* start Quoted passage *

Well, here it goes. The Grand Finale of my 3 part series of my Big Southwestern Road Trip! Boy, this has been fun and I hope that you have followed along with my adventures! If not, no worries! I will include links later in the post! 🙂
The 4-Corners Region
After heading north on HWY 191 out of Chinle, AZ for about an hour, we went West on HWY 160 towards the 4-Corners. The 4-corners has always been a bucket list item for me because I live in Colorado and frankly it’s a cool thing. Sadly, I never have made it down to this part of the state, until now.
The 4-Corners is the only place in the United States where 4 states touch in a perfect corner. Colorado, Utah, Arizona, and New Mexico. In reflection, for me, I found it completely insane that I stepped on the Equator way before I even came here! My fault but I finally did it! Bucket List checks off…
If you are traveling to the 4-corners don’t expect much. It’s probably one of the most desolate places in the US. The topography is dry and flat. It’s mostly Navajo Nation land and seriously nothing much to look at. In all honesty, the only cool thing about going to this place is the monument that is set in place. The Navajo’s charge you a few bucks to get in (which they should). It’s worth every dollar especially when you can get a picture like this!
Hum, what landmark can I stand on now? I’m sure that I will figure something out!
The closest major town to the 4-Corners is Cortez, Colorado. To me, Cortez is a charming ranching community that has a lovely historic downtown area. They have all the amenities in terms of shopping and stocking up that you will ever need.
As always, if there is a visitors center, we would stop in to figure a plan. Cortez has a nice visitors center with a terrific staff. They were very accommodating and maybe gave me more information than I wanted to know about my beloved state that I have lived in for 30 years… This isn’t a bad thing. Just eye-opening and nothing that the media will talk about.
When I asked my normal set of questions like where is there BLM land or national forest access for free camping, I was told, “there isn’t any”. This was perplexing to me because, well, this is Colorado.

* end Quoted passage *
* start Information shown *

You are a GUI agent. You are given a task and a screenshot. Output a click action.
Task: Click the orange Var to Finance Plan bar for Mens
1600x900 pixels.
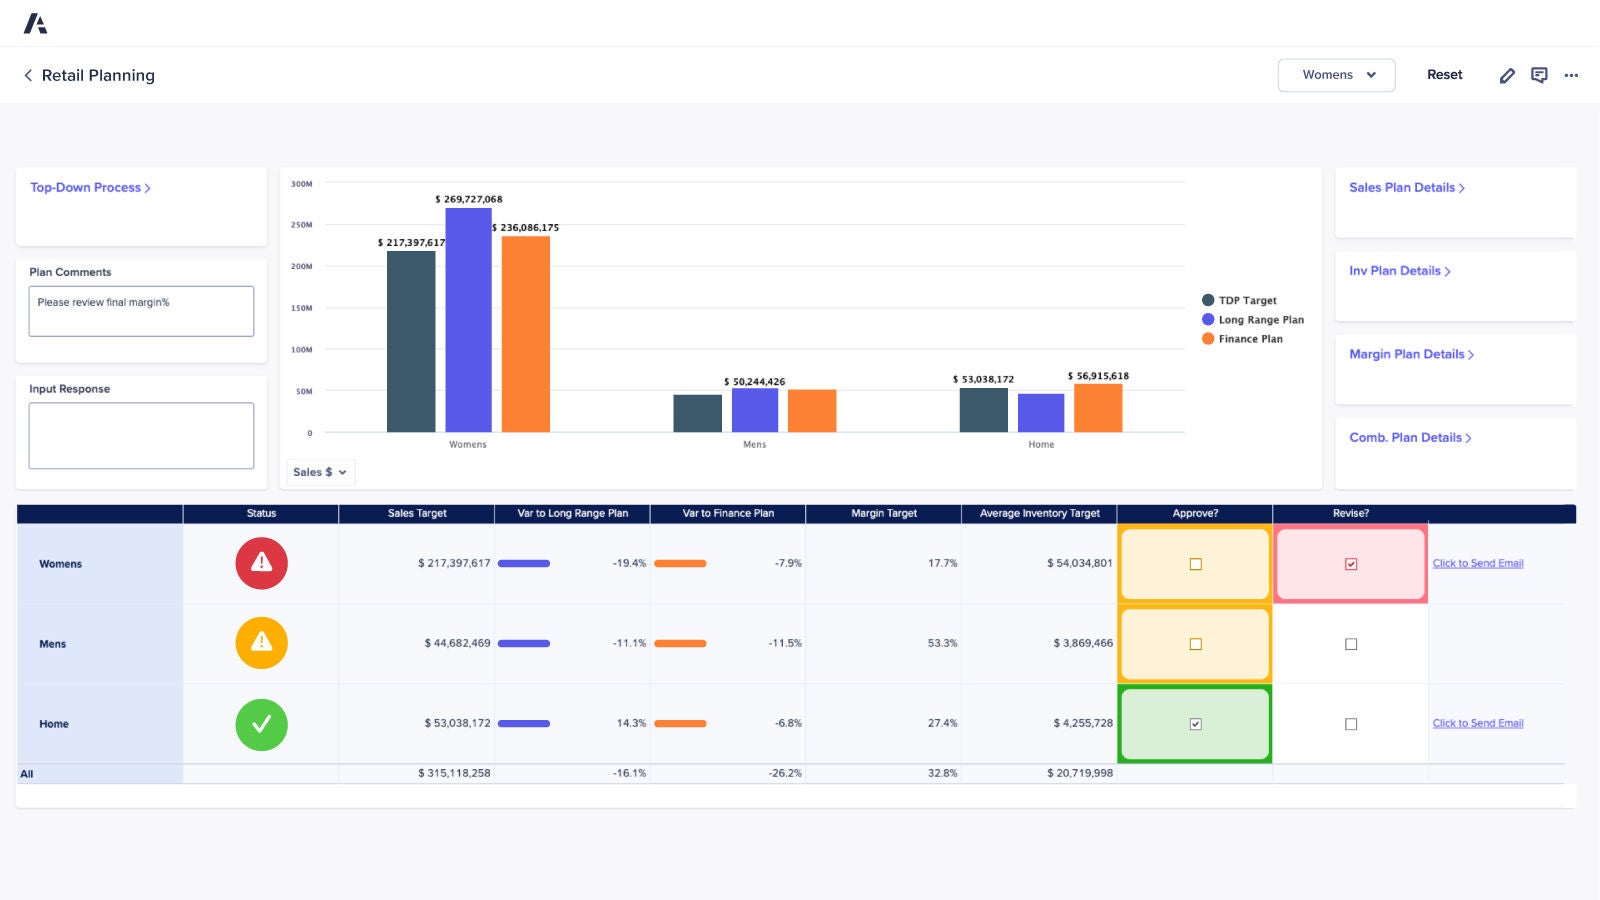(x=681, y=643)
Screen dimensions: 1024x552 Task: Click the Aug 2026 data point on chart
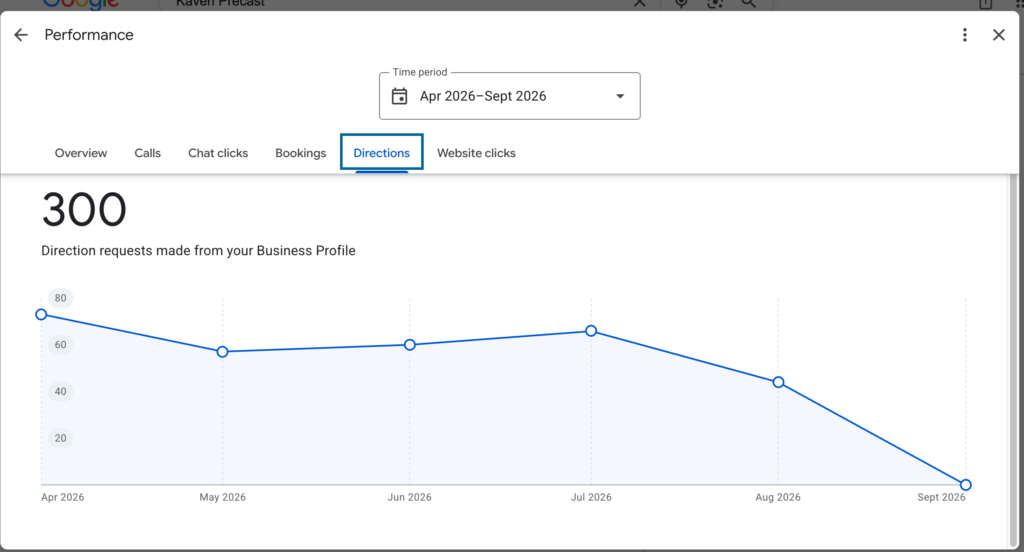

* end Information shown *

Exercise details:
Answer these from the road trip post:
(a) Which highway did the trip follow west toward the 4-Corners?
(b) Which four states meet at the 4-Corners?
(c) What is the closest major town to the 4-Corners?

Final answer:
(a) HWY 160
(b) Colorado, Utah, Arizona, and New Mexico
(c) Cortez, Colorado